I've been starting to think that the best way for me to get the most out of "War And Peace" is to use it as a block for my trailer hitch.
It has probably been 40 to 45 years since I attempted to read W & P. When I read the first page of it I get the same sensation I get from reading the first page of a Tom Clancy novel ... Huh?

Garry-
It is important to think of “War and Peace” less as a book and more as a scholastic marathon to be ran with a consistent, easy pace. I got to hand to you, Jack. I got a readers side ache around page 6. There’s no questioning Tolstoy’s brilliance, though. The true prodigy of Russia in my book is Dostoyevsky. There are few writers in history that can rip the id out of your skull and force a self-introspection like he can. We all as writers strive for truth in our work, but few can articulate truth with such mastery. Plus, there is good old fashion crime murder in Dos's work.
Written by a foreigner? Methinks War and Peace was written by a Russian.
Remember that most 'classics' had that stamped on them somewhere around the beginning of the last century. If these books came on the market today, they wouldn't get past the first reader at a publishing house.
I think that's a good thing, BR. Those classics had something to say about the times in which the were written.
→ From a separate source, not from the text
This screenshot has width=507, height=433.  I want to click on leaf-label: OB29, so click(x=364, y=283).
Too often I find crime fiction being written today is really about a previous era - look at the thread Jon Loomis started about the comment left on his blog, that woman wants books frozen in another time.
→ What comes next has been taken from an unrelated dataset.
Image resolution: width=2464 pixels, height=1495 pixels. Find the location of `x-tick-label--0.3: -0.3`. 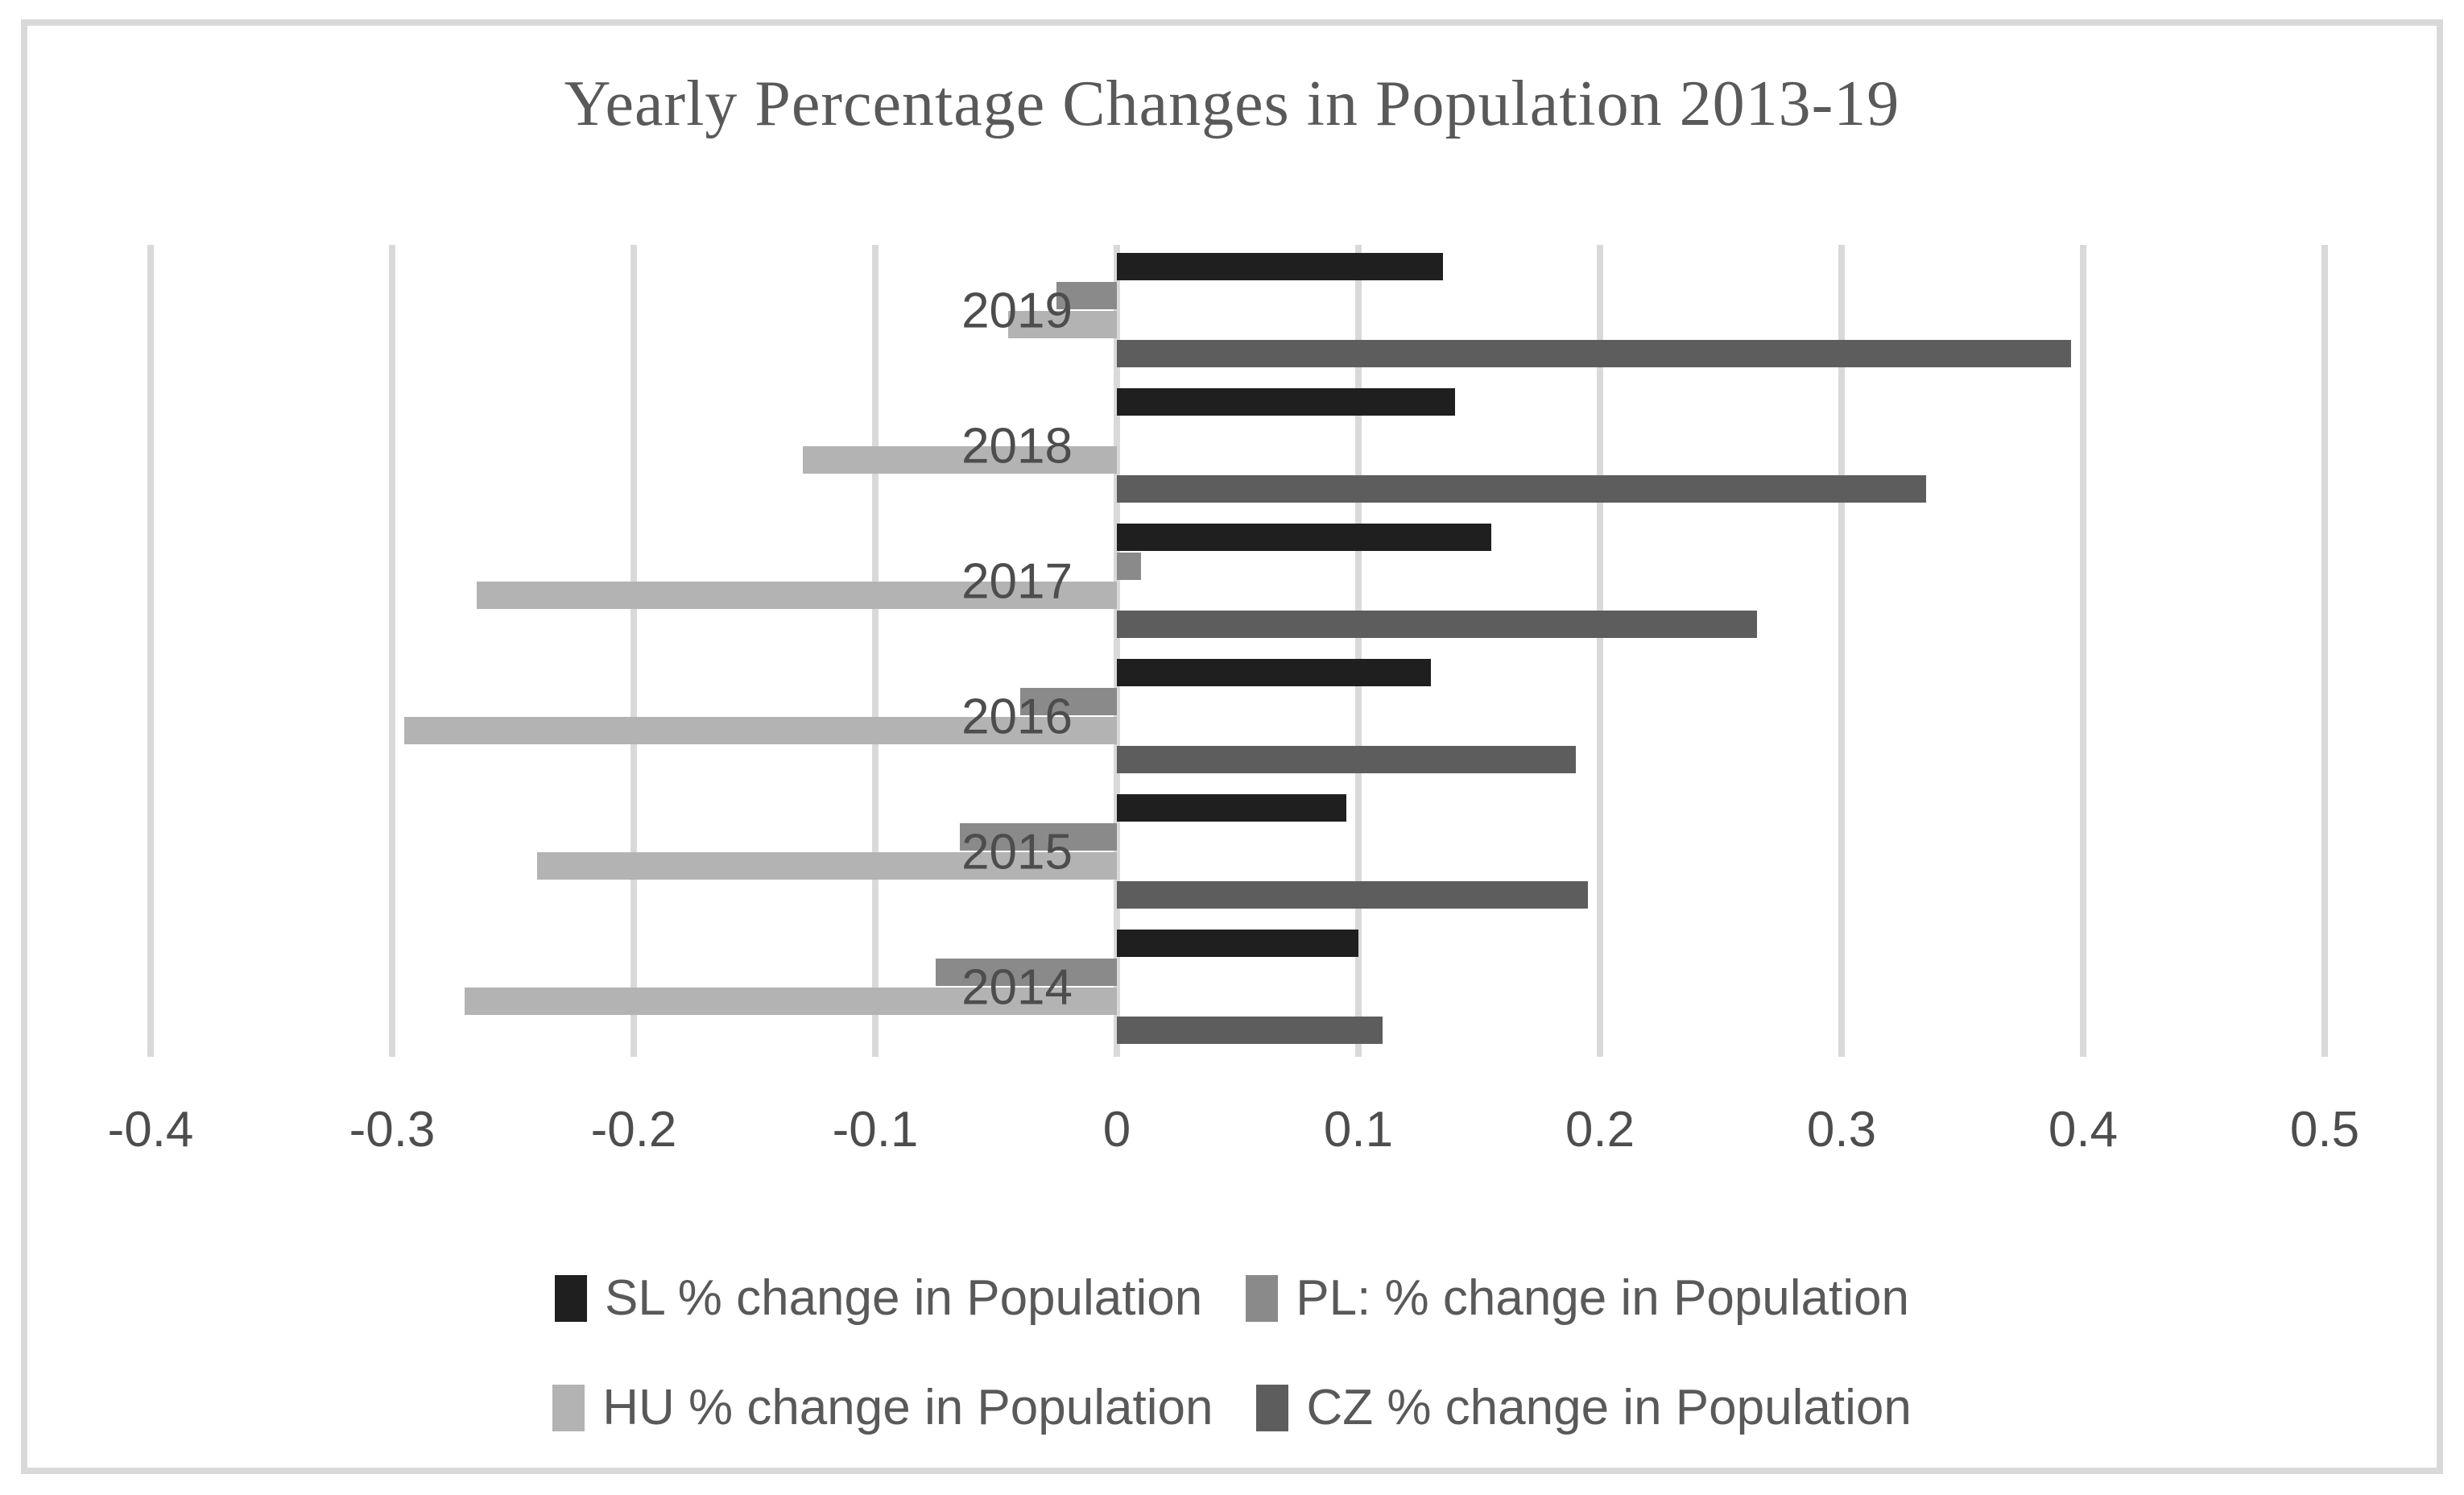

I know I started this mess, but I read the first "chapter" again last night after I started the thread. This time I read it very slowly and with no thought toward speed reading ... A hell of a lot of detail inside each speaker.
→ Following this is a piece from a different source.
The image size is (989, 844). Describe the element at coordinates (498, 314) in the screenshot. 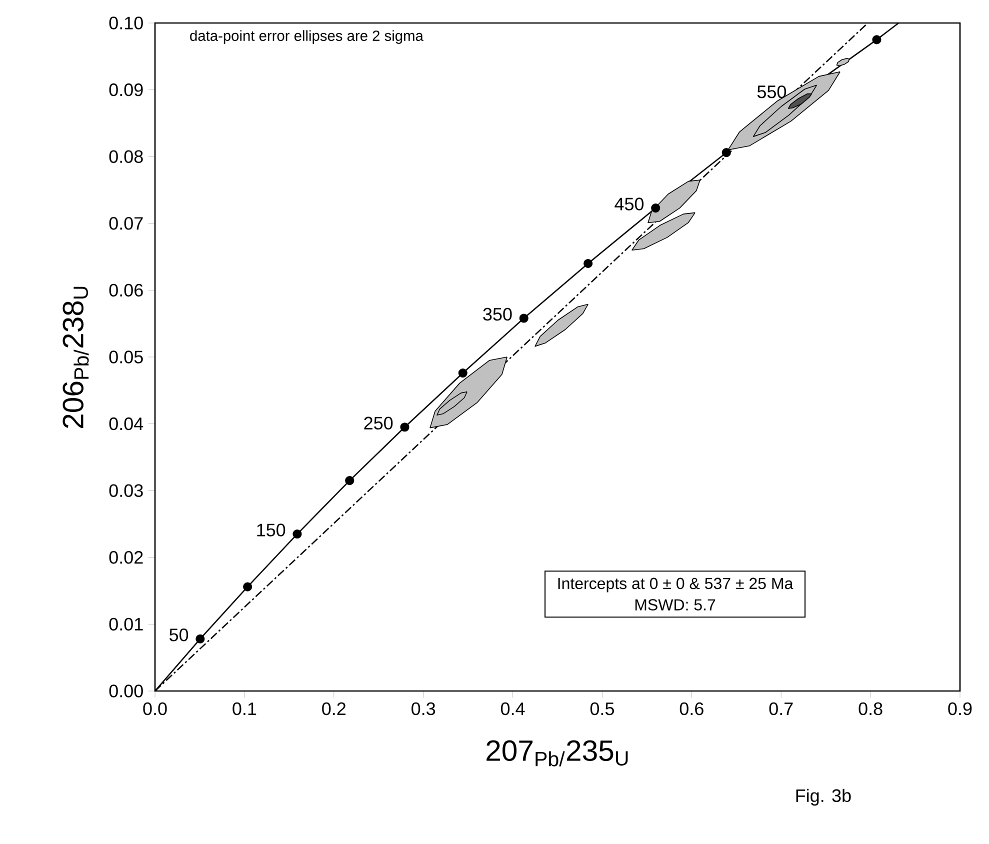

Changing attitudes in the same conversation, is somewhat like we do today. (Notice my change in attitude just since I started this thread yesterday--Today Australian time.) I may try read more as soon as I finish "Under the Dome" by Stephen King. Now talk about someone who writes of "his time" or "her time," I think very few modern writers do that as well as King. Although, he tells it like it is in Maine, it seems not much different than it is here in Maryland.
I happen to like King, but I got half way through "Under the Dome", hoping it would rival "The Stand", and gave up on it as a bloody waste of time and energy.
In 1865 there were about 200 writers in the world, maybe 200,000 readers. (Okay, I'm making up the numbers, but you get the point). The great mass of us were working the ground, mines, or factories, and not only didn't have time to read or write, we probably couldn't.
You got that wrong. There used to be more readers, and those readers were far more experienced ones. In other words, they had the vocabulary and the expertise to deal with complex sentences, and the patience to hang in there and try to get the message. They had no other entertainment in their lives.
You think there were more readers in 1865 than today?
In the world? Probably. Or in the U.S. ? Can't speak for the U.S.

As I said, people had no other forms of entertainment. There are tons of people today who never read a book.